→ **Directions**: Copy out the lines of the records below, and only those lines, from the one with "The height and width of the screenshot is (350, 481)." through the one with "Given: Sort by the Open Int column", exactly as they appear.

(Records from a data source)
*** Begin section ***
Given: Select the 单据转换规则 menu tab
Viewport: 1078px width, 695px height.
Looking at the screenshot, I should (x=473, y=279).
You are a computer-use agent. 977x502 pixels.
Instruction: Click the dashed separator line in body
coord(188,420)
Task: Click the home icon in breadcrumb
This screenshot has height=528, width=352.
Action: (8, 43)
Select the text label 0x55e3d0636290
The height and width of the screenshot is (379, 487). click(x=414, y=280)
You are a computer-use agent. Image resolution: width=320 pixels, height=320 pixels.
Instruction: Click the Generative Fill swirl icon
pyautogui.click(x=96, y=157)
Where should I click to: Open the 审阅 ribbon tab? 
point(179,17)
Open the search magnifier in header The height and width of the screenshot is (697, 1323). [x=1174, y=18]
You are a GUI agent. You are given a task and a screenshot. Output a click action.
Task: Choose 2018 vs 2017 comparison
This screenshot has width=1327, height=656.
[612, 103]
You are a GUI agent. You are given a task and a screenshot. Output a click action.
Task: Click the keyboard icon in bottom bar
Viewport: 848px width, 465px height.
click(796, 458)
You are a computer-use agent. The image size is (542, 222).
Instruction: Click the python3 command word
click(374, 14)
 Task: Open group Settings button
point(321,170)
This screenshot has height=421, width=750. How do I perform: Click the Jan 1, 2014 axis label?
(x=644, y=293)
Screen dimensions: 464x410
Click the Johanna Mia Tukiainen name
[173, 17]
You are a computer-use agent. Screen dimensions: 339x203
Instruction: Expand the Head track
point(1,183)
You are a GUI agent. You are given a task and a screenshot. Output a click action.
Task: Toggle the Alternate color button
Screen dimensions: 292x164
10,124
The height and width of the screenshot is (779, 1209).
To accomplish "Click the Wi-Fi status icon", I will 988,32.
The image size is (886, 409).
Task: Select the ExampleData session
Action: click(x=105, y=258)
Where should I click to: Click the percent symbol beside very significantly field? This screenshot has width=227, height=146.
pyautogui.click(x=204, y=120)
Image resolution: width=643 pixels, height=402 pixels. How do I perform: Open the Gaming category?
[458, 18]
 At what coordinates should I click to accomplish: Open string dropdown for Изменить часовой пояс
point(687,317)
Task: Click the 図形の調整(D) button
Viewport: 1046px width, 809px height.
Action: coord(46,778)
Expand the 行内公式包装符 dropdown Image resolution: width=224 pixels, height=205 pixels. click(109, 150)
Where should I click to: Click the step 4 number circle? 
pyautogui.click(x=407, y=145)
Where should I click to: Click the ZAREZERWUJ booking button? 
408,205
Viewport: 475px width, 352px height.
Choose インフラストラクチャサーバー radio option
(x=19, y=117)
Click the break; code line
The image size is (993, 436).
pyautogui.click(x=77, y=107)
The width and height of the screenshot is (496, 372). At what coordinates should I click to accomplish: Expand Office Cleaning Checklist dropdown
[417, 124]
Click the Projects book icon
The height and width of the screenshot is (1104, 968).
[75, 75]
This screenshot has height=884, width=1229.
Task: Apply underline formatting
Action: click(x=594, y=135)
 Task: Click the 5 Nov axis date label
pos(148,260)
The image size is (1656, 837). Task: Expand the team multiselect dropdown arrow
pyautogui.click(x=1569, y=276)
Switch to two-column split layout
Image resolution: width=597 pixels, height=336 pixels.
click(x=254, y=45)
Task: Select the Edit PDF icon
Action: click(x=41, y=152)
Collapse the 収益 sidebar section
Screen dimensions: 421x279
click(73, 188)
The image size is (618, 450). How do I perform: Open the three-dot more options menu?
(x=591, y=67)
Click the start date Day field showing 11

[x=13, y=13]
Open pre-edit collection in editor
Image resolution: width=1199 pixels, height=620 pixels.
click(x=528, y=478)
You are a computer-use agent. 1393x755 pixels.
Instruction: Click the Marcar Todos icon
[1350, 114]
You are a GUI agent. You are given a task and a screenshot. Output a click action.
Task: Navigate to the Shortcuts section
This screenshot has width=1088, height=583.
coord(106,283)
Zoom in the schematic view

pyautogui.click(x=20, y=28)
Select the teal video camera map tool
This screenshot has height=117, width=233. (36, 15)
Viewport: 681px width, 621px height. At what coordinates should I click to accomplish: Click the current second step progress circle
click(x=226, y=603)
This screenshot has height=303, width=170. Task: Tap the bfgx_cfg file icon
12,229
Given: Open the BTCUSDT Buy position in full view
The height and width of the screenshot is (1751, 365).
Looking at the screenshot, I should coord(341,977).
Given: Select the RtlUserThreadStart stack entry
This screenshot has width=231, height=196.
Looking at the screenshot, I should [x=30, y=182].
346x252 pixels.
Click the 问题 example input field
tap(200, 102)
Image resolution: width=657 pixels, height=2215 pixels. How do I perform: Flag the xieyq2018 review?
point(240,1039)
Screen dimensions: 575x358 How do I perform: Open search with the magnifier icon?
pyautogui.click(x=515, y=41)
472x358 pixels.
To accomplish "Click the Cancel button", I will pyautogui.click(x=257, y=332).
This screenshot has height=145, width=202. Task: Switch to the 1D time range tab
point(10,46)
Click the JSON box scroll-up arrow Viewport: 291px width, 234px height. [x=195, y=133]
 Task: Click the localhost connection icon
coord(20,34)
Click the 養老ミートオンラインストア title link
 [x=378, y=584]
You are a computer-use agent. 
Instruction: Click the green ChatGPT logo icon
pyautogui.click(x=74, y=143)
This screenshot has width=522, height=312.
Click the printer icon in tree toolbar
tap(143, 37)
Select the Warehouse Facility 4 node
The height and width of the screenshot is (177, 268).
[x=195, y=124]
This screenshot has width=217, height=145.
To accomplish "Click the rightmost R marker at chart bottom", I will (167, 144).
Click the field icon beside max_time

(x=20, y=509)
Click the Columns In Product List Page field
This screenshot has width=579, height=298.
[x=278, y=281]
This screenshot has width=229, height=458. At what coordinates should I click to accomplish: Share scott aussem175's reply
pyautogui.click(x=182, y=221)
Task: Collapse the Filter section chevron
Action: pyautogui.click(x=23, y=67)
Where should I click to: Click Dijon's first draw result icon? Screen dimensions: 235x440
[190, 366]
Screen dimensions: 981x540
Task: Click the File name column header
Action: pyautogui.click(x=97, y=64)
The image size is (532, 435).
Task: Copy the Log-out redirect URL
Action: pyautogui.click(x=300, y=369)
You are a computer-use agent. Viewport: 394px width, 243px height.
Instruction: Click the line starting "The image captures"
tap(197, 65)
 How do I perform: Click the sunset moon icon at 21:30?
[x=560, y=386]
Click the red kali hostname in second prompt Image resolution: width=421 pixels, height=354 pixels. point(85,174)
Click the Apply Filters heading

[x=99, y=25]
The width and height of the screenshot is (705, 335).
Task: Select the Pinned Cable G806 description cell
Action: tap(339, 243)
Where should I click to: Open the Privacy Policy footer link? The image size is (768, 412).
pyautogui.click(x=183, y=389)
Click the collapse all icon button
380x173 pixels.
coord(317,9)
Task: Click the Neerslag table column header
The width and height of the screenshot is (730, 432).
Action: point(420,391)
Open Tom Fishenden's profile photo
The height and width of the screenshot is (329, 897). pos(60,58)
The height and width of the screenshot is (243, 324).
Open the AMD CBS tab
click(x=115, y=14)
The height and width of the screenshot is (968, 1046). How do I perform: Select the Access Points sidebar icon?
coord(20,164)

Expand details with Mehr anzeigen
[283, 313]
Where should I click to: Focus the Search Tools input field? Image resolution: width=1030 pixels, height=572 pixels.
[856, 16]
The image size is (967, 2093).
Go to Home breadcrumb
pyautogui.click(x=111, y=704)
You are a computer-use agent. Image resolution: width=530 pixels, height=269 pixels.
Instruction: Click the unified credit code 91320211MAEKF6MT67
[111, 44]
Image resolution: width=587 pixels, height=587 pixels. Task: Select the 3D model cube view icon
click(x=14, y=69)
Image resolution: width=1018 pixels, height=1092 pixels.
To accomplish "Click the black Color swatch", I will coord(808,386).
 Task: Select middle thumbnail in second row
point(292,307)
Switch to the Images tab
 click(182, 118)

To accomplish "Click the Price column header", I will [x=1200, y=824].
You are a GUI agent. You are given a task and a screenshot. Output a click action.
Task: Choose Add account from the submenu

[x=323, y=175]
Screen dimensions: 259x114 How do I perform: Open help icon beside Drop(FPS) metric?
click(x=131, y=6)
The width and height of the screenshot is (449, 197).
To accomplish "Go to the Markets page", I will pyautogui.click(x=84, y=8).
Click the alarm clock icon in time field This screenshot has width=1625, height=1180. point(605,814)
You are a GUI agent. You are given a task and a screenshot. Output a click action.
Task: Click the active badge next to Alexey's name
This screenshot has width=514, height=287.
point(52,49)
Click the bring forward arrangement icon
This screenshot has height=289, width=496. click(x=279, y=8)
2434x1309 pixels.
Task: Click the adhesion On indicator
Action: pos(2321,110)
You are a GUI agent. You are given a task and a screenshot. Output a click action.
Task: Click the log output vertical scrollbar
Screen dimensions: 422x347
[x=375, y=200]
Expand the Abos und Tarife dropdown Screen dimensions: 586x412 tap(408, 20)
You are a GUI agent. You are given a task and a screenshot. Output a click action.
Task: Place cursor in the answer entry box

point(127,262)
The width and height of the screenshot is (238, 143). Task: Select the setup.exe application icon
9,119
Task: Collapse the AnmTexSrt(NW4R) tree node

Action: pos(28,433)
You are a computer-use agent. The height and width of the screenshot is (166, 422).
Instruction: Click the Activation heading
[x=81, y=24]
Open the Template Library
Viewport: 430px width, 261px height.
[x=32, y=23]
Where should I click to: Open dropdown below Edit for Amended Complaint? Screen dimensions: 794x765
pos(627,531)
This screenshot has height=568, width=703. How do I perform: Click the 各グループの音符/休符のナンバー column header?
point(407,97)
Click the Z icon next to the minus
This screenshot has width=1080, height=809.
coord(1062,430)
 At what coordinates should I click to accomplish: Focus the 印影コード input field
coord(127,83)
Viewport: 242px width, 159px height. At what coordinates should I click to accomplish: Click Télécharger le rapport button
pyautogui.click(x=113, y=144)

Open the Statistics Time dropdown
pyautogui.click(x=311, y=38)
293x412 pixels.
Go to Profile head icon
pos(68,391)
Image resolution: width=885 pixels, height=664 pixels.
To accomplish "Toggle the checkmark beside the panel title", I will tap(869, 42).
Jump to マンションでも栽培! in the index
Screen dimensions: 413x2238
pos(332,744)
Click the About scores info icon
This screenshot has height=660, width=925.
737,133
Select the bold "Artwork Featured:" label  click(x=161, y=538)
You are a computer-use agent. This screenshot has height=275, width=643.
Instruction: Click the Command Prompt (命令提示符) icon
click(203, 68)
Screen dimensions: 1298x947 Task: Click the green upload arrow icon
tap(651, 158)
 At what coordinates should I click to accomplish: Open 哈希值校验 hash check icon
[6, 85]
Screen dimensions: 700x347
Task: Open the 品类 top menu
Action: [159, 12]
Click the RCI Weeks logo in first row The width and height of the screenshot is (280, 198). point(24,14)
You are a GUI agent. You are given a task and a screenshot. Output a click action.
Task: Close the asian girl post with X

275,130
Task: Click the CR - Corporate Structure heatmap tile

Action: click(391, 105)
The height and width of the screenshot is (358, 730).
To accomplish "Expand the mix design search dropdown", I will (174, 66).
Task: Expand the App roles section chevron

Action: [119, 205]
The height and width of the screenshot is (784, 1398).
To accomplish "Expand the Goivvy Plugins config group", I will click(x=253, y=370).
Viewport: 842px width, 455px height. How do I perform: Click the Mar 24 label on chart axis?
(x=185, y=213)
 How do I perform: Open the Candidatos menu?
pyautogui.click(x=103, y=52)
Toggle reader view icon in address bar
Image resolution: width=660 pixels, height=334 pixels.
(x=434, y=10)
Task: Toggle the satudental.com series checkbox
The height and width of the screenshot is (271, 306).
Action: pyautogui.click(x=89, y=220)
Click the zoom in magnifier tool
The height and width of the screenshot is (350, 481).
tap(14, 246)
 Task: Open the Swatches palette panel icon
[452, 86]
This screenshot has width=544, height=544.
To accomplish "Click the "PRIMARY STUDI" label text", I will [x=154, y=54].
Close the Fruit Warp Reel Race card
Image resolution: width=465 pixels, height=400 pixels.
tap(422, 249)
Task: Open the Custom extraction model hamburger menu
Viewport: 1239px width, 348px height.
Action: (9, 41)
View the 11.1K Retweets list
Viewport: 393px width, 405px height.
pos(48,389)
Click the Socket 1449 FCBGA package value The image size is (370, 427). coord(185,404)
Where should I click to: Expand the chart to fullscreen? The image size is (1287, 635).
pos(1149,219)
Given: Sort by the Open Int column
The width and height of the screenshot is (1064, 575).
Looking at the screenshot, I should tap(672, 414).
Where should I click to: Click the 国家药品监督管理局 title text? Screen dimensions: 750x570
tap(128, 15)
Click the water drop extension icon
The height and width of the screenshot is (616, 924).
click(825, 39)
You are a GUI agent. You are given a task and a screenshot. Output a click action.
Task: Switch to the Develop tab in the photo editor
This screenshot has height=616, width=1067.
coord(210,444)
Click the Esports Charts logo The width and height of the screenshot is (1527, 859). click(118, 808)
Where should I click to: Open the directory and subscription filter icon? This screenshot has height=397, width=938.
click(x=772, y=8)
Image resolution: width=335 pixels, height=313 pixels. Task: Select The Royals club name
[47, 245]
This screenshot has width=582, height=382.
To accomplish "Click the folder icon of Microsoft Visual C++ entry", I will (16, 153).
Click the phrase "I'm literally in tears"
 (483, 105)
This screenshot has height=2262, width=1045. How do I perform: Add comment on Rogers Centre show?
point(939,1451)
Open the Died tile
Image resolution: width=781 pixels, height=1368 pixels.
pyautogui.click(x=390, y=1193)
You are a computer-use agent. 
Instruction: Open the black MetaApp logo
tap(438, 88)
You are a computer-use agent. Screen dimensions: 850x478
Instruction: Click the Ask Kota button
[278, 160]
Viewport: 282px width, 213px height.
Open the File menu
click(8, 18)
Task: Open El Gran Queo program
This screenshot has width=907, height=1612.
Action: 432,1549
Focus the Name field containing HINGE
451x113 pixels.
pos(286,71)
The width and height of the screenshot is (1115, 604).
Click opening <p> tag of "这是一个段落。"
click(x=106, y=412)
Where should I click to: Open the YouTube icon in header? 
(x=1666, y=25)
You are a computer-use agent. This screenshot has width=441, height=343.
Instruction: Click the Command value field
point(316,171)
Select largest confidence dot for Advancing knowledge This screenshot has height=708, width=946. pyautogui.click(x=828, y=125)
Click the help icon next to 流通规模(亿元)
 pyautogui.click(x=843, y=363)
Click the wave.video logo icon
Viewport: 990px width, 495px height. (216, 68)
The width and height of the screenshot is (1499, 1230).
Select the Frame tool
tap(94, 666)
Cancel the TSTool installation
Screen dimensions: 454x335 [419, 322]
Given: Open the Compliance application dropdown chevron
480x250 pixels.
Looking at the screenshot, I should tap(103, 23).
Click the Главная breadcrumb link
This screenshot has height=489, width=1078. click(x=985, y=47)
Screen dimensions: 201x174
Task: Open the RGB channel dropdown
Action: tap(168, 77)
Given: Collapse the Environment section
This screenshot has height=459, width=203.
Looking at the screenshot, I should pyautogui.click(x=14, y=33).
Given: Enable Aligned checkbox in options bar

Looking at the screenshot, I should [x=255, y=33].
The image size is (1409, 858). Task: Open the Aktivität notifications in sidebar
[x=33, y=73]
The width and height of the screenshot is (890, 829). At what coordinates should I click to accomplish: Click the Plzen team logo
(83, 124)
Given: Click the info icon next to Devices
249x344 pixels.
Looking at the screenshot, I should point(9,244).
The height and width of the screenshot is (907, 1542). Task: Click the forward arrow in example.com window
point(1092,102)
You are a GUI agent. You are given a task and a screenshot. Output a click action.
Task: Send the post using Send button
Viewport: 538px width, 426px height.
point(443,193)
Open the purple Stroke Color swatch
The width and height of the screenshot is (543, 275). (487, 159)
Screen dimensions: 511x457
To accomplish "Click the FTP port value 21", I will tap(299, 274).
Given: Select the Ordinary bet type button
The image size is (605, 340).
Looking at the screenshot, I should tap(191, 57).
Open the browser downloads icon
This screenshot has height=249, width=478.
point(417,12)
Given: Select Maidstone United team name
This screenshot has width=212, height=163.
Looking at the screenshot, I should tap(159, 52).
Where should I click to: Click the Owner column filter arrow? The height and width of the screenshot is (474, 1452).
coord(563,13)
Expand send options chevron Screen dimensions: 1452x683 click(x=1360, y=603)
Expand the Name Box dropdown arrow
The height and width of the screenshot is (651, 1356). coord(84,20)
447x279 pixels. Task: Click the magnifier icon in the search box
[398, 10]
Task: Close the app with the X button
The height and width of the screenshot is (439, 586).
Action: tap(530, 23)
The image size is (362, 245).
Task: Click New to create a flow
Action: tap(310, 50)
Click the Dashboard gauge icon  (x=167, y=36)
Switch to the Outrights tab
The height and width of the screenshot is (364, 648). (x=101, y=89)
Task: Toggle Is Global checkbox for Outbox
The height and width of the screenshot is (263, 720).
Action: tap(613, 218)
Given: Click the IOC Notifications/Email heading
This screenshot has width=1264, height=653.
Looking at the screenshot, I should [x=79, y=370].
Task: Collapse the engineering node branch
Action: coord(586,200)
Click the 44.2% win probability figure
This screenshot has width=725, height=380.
*** End section ***
→ **Final answer**:
The height and width of the screenshot is (350, 481).
tap(14, 246)
 Task: Open the Swatches palette panel icon
[452, 86]
This screenshot has width=544, height=544.
To accomplish "Click the "PRIMARY STUDI" label text", I will [x=154, y=54].
Close the Fruit Warp Reel Race card
Image resolution: width=465 pixels, height=400 pixels.
tap(422, 249)
Task: Open the Custom extraction model hamburger menu
Viewport: 1239px width, 348px height.
Action: (9, 41)
View the 11.1K Retweets list
Viewport: 393px width, 405px height.
pos(48,389)
Click the Socket 1449 FCBGA package value The image size is (370, 427). coord(185,404)
Where should I click to: Expand the chart to fullscreen? The image size is (1287, 635).
pos(1149,219)
Given: Sort by the Open Int column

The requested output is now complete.